(Screenshot grounding data)

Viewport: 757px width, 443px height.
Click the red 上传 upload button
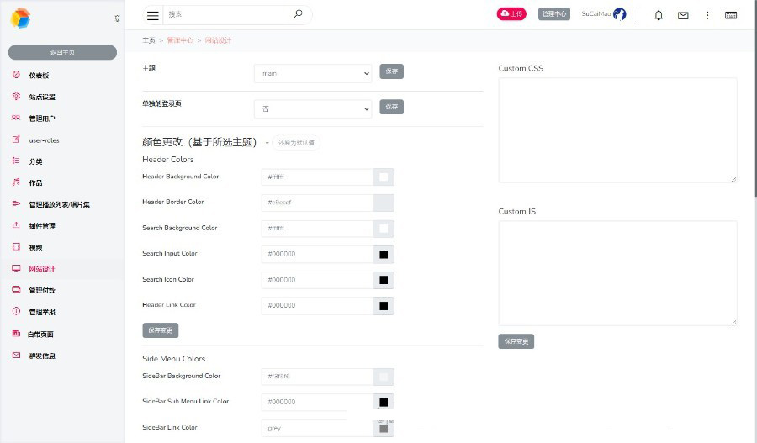coord(511,14)
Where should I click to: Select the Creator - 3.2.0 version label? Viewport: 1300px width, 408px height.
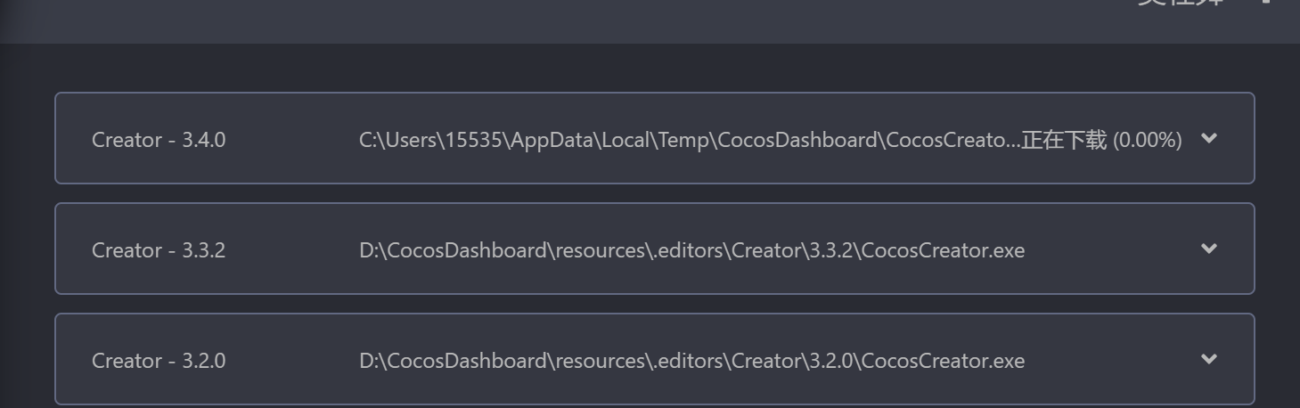click(x=159, y=361)
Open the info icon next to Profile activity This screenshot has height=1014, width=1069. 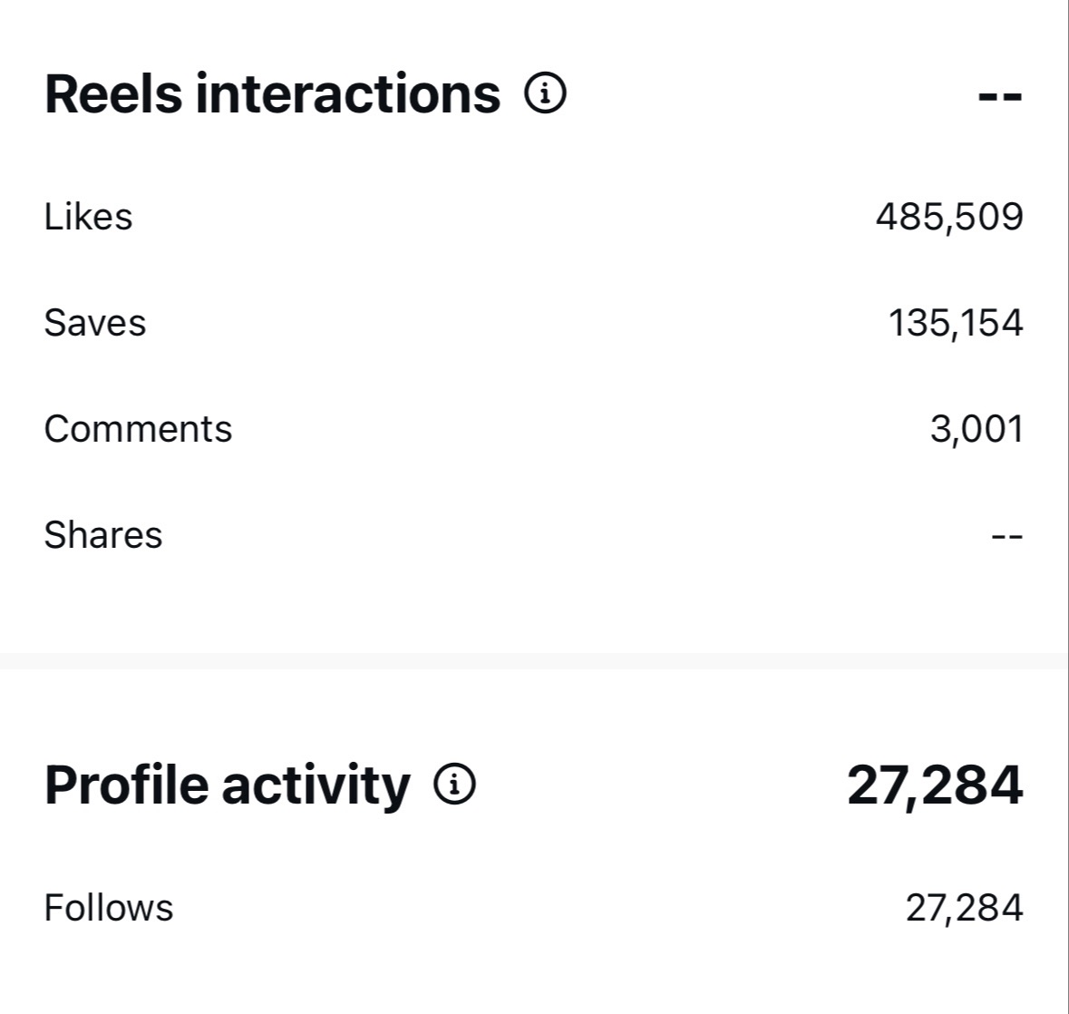coord(454,785)
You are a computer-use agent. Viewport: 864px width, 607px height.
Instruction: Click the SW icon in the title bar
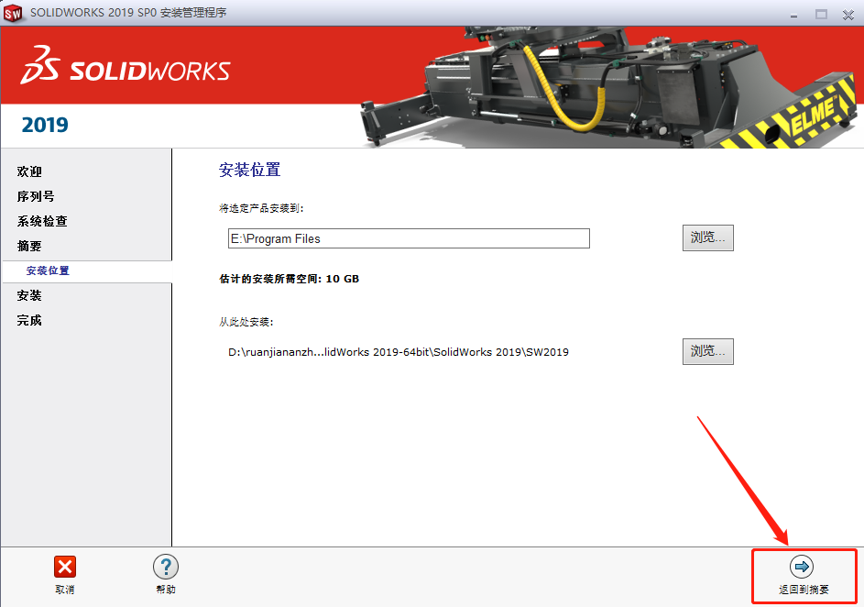(x=13, y=14)
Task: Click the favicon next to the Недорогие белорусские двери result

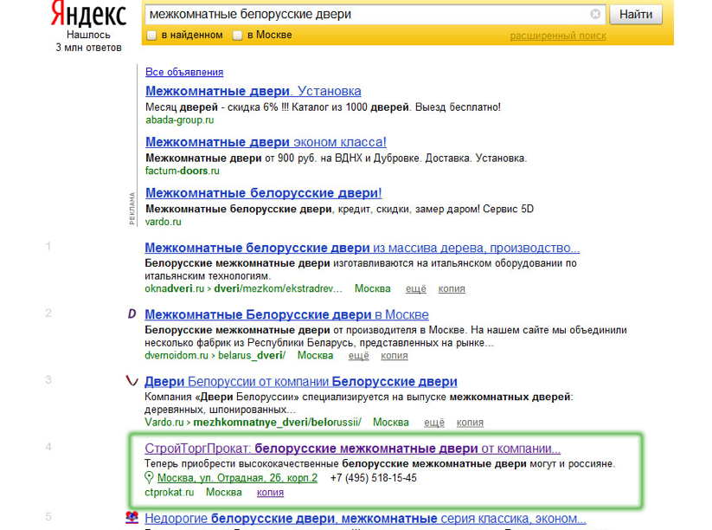Action: (131, 518)
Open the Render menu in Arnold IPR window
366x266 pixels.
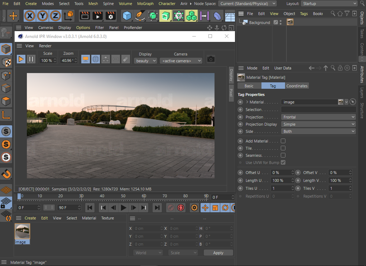[45, 46]
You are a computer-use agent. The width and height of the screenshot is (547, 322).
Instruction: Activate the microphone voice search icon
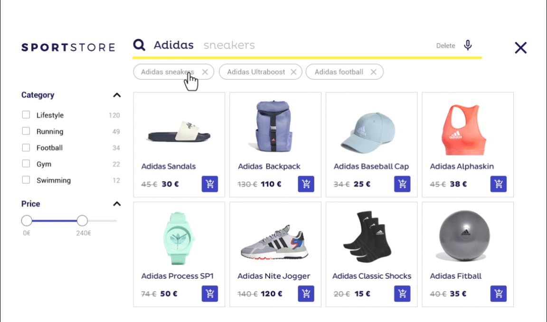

**Try it**
Nothing but the lines from the one containing "366x266 pixels." through the final line of the entries above should be given again, each exactly as written; omit the pictures.

**Solution for this problem**
366x266 pixels.
[45, 46]
You are a computer-use agent. The width and height of the screenshot is (547, 322).
Instruction: Activate the microphone voice search icon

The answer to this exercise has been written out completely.